TEXTE À ANALYSER »
<<<<

Aziz Akhannouch, Ministre Marocain de l'Agriculture et de la Pêche maritime

  • Création : 5 septembre 2008

Plan Maroc Vert, partenariat public-privé autour des terres de l’Etat, fiscalité et lancement de la prochaine campagne agricole…, autant de chantiers pour le gouvernement. Quant au département de tutelle, il s’est attelé, l’été durant, à préparer les dossiers. Dans l’entretien accordé à L’Economiste, Aziz Akhannouch, ministre de l’Agriculture et de la Pêche maritime, revient sur les réformes projetées et les mesures initiées en faveur du secteur agricole.

- L’Economiste : Vous avez présenté le Plan Maroc Vert en avril dernier. Où en est la mise en œuvre ?

- Aziz Akhannouch : La mise en œuvre du Plan Maroc Vert a déjà commencé à travers différentes actions. La prochaine étape est la déclinaison du plan au niveau des régions. Et, les plans régionaux feront l’objet de contrats-programmes d’ici la fin de l’année. Les mois à venir seront également marqués par la mise en place d’entités pour encadrer et réguler ce secteur stratégique. C’est un des grands chantiers de cette rentrée.

- Justement, où en est la création de l’Agence de développement agricole et quelles seront ses prérogatives ?

- Le gouvernement entend créer un établissement dédié à la mise en œuvre de la stratégie de développement agricole avec plus de célérité, d’économie et d’efficacité. L’agence aura notamment pour missions d’identifier et de cadrer les grands projets autour des modèles d’agrégation en vue d’encourager les investissements. Elle aura aussi pour tâche d’encadrer les opérations de reconversion et de diversification des cultures. Sans oublier la veille qu’elle doit assurer pour l’ensemble de la stratégie.
Mais les missions de services publics qui seront dévolues à l’agence ne pourront être réalisées que si l’Etat la dote de réelles prérogatives sur les plans juridique, économique et financier.

- Vous avez évoqué la création d’autres entités, de quoi s’agit-il exactement ?

- En effet, nous avons également d’autres projets qui sont, actuellement, en discussion et notamment la mise en place de l’Office national de sécurité sanitaire des aliments (ONSSA). L’objectif est de mettre fin à la multitude d’intervenants et d’assurer la sécurité sanitaire des aliments et la protection du consommateur. L’ONSSA sera doté de la personnalité morale et de l’autonomie financière et représenté dans toutes les régions du Royaume.

>>>>

DONNÉES DISPONIBLES »
<<<<

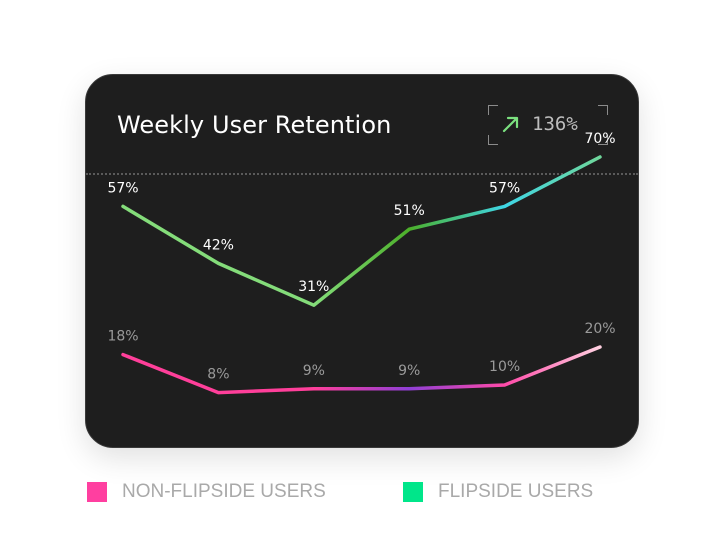 The height and width of the screenshot is (542, 722). I want to click on legend-swatch-non-flipside, so click(97, 492).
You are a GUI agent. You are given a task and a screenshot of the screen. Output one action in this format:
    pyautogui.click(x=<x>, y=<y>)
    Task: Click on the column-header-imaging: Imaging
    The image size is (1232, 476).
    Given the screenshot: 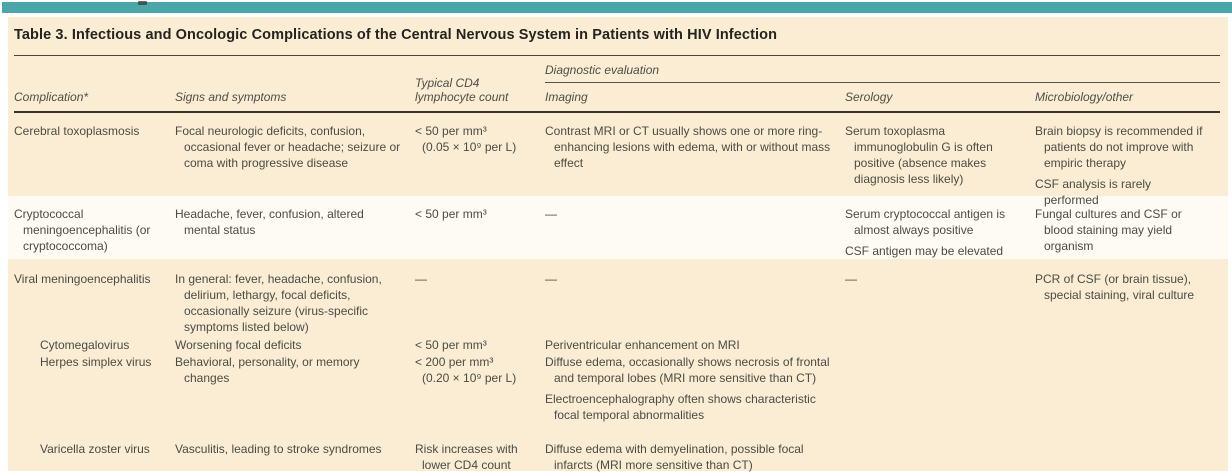 What is the action you would take?
    pyautogui.click(x=566, y=97)
    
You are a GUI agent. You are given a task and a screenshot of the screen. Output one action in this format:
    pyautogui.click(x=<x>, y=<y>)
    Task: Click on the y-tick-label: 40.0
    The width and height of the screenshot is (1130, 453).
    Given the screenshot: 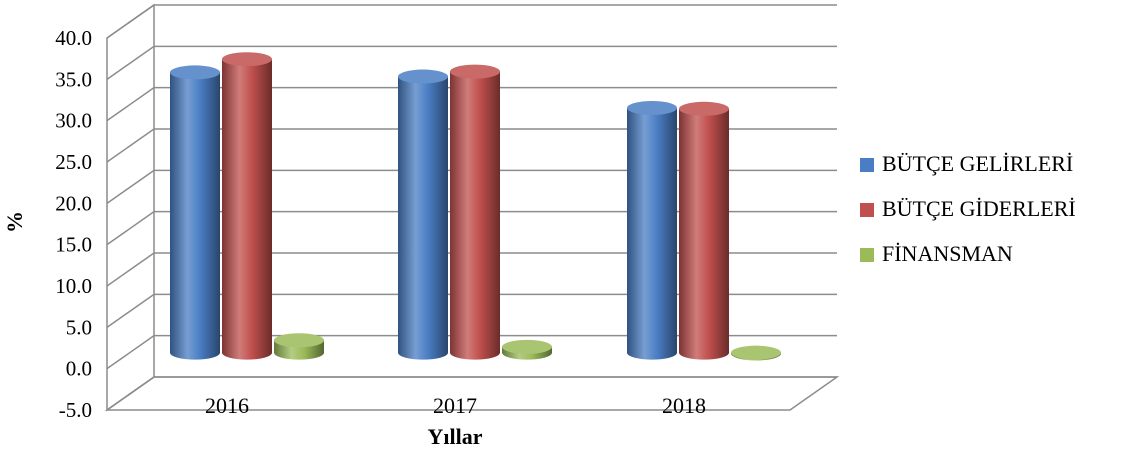 What is the action you would take?
    pyautogui.click(x=74, y=38)
    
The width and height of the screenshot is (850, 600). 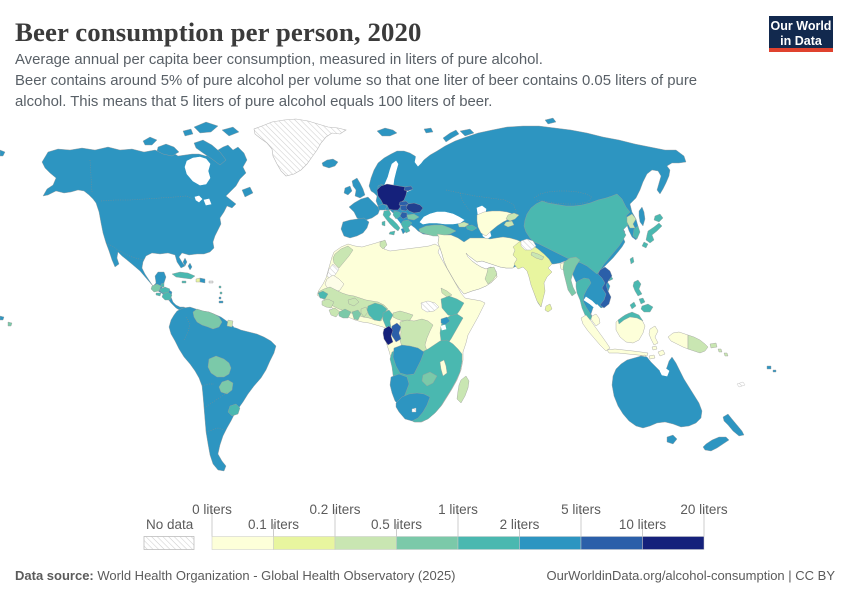 I want to click on svg-text: 5 liters, so click(x=581, y=510).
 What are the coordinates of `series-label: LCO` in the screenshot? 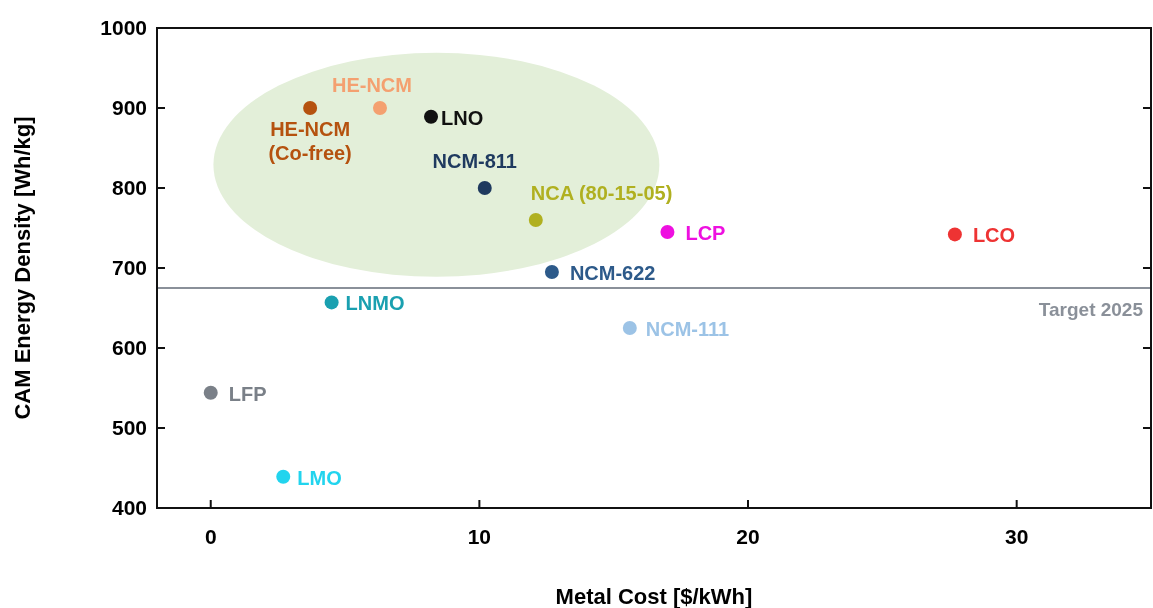 It's located at (994, 236).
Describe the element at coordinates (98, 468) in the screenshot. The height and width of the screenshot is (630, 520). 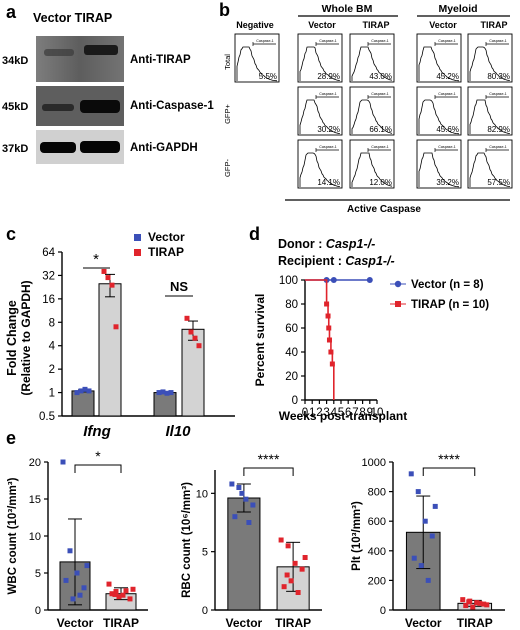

>>>>

MISE EN PRATIQUE »
(1) Traduisez en anglais cette phrase tirée de l'entretien sur le Plan Maroc Vert : « La prochaine étape est la déclinaison du plan au niveau des régions. »
(2) Prolongez l'entretien sur le Plan Maroc Vert en poursuivant après sa dernière phrase.
Le matériel ne provient pas de la même source que l'entretien sur le Plan Maroc Vert.

RÉSULTATS ATTENDUS »
(1) The next step is rolling out the plan at the regional level.

(2)
- Vous avez aussi un projet de réforme pour les chambres d’agriculture

- Tout à fait, les chambres d’agriculture sont, aujourd’hui, au nombre de 37. Malheureusement, elles ne sont pas efficientes du fait d’une implantation géographique inappropriée, d’un cadre juridique obsolète et de moyens financiers dérisoires.
Il est prévu, tout d’abord, de modifier le découpage régional en instituant une chambre par région, soit 16 au lieu de 37. Il faut ensuite réadapter le statut en vigueur aux besoins du monde agricole. Il s’agit enfin d’en améliorer l’intervention en les dotant de moyens humains et financiers suffisants.

- Quelles mesures pour aborder la campagne agricole qui s’annonce ?

- Lors de la campagne agricole 2007-2008, les disponibilités en semences céréalières ont été limitées. Pour sécuriser cet intrant, il sera procédé pour cette nouvelle campagne à la mise en place d’un train de mesures. L’objectif est de   porter la multiplication des semences, dans les zones irriguées, à 20.000 ha et de donner plus de visibilité aux professionnels.
Une prime de multiplication de 15% par rapport aux semences communes sera accordée et une souplesse dans la détermination du prix de vente sera aussi permise.

- Avez-vous prévu des mesures d’accompagnement pour les engrais ?

- Pour ce qui est des engrais, l’approvisionnement du marché national est effectué à partir de deux sources, à savoir les importations qui portent principalement sur les produits azotés et les produits potassiques et la production nationale qui concerne les engrais complexes et phosphatés. Ce secteur bénéficie de l’exonération des droits de douane et taxes à l’importation. Compte tenu de la flambée des cours des matières premières (ammoniac, soufre et potasse) que le Maroc importe pour la quasi-totalité, les prix départ usine des engrais de fond fabriqués par l’OCP allaient enregistrer, à partir de juillet 2008, des hausses significatives (150 à 180%) en comparaison avec les cours actuels. Mais l’OCP a décidé de ne pas augmenter ses prix pour cette année.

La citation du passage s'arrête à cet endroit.